◆ Passage shown ◆
════════

Last year, I ran a few blog posts about the problem of wine counterfeiting. Fake wines have been in the news again recently, due to the culmination of some pretty high profile lawsuits against a Chinese-Indonesian fraudster, Rudy Kurniawan, and a German, Hardy Rodenstock.
Fake wine artists have scammed William Koch, billionaire brother to the famous Kochs, and less affluent purchasers alike, but it was largely due to Koch’s deep pockets that he was able to pursue vindication and bring the scope of the problem to light.
Fake wine or wine fraud, basically put, is when scam artists imitate the look and feel of a wine and pass it off as something it is not.
Wine counterfeiting is so rampant that entire businesses have arisen in answer to the problem. Maureen Downey runs Chai Consulting, a specialty wine consultancy firm with a good handle on detecting counterfeit productions. In one very interesting article, “Top 12 Wine Fakes,” she explains her sleuthing with photographs that highlight some of her more “interesting” finds, including red crayon crudely melted over a seal to imitate the real thing.

════════

◆ Record excerpts ◆
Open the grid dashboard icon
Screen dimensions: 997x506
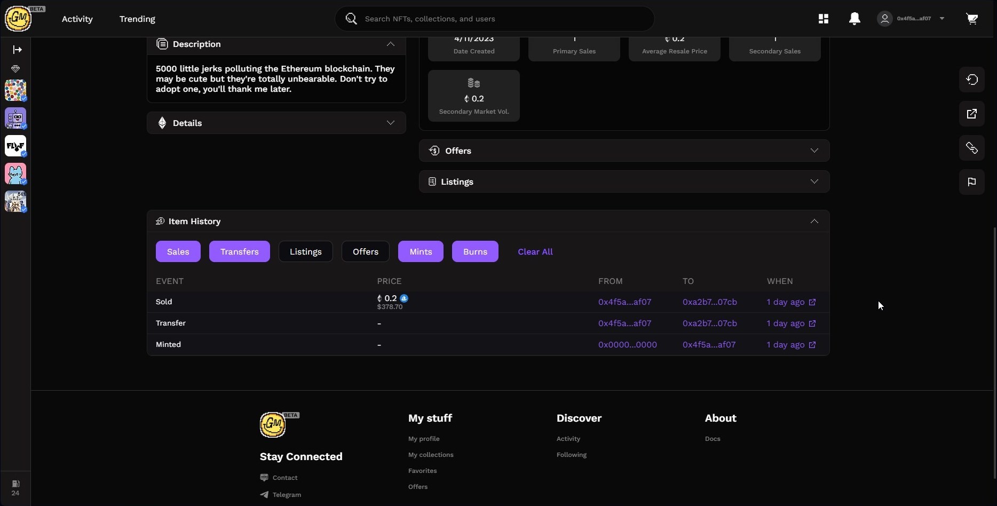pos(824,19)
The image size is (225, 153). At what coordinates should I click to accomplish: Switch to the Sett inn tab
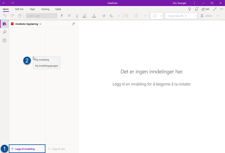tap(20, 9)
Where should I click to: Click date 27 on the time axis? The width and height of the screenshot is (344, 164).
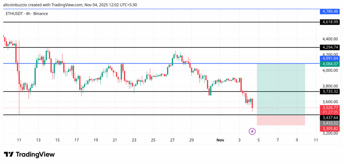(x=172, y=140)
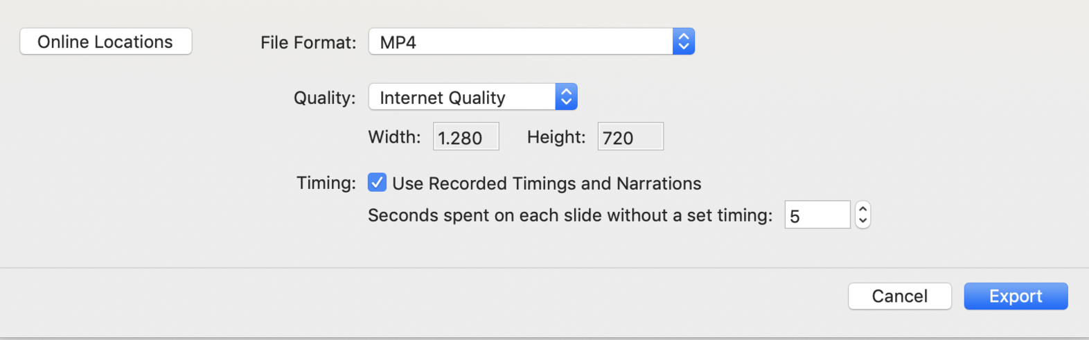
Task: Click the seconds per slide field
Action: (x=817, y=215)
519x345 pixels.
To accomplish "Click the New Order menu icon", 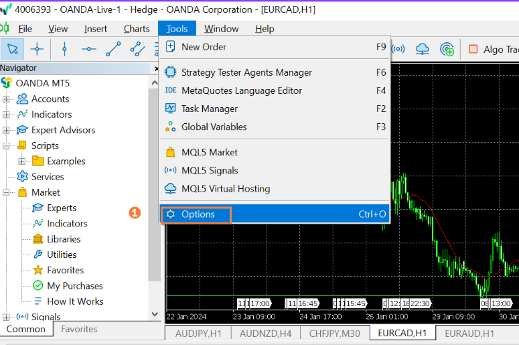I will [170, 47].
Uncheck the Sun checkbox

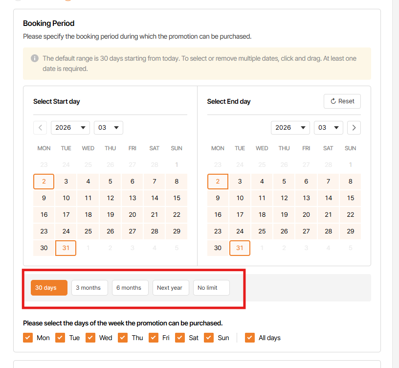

════════

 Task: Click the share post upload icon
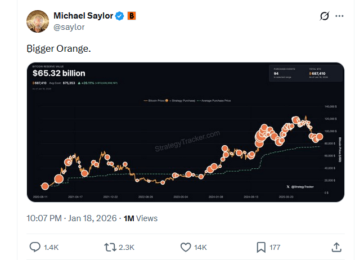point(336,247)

════════

◆ Exercises to complete ◆
1 - Rewrite the wine fraud passage, starting with "Last year, I" and going on through "something it is not.", with "vindication" replaced by "justice".
2 - Decide whether each statement agrees with the wine fraud passage, answering yes or no and quoting the deciding words: (a) Maureen Downey runs Chai Consulting. (b) Hardy Rodenstock is described as Chinese-Indonesian. (c) Only wealthy buyers have been scammed by fake wine artists.
3 - According to the wine fraud passage, what was crudely melted over a seal to imitate the real thing?
The listing comes from a separate source, unrelated to the wine fraud passage.

◆ Solutions to the problems ◆
1 -
Last year, I ran a few blog posts about the problem of wine counterfeiting. Fake wines have been in the news again recently, due to the culmination of some pretty high profile lawsuits against a Chinese-Indonesian fraudster, Rudy Kurniawan, and a German, Hardy Rodenstock.
Fake wine artists have scammed William Koch, billionaire brother to the famous Kochs, and less affluent purchasers alike, but it was largely due to Koch’s deep pockets that he was able to pursue justice and bring the scope of the problem to light.
Fake wine or wine fraud, basically put, is when scam artists imitate the look and feel of a wine and pass it off as something it is not.

2 -
(a) Yes: "Maureen Downey runs Chai Consulting"
(b) No: "a Chinese-Indonesian fraudster, Rudy Kurniawan, and a German, Hardy Rodenstock"
(c) No: "and less affluent purchasers alike"

3 - Red crayon.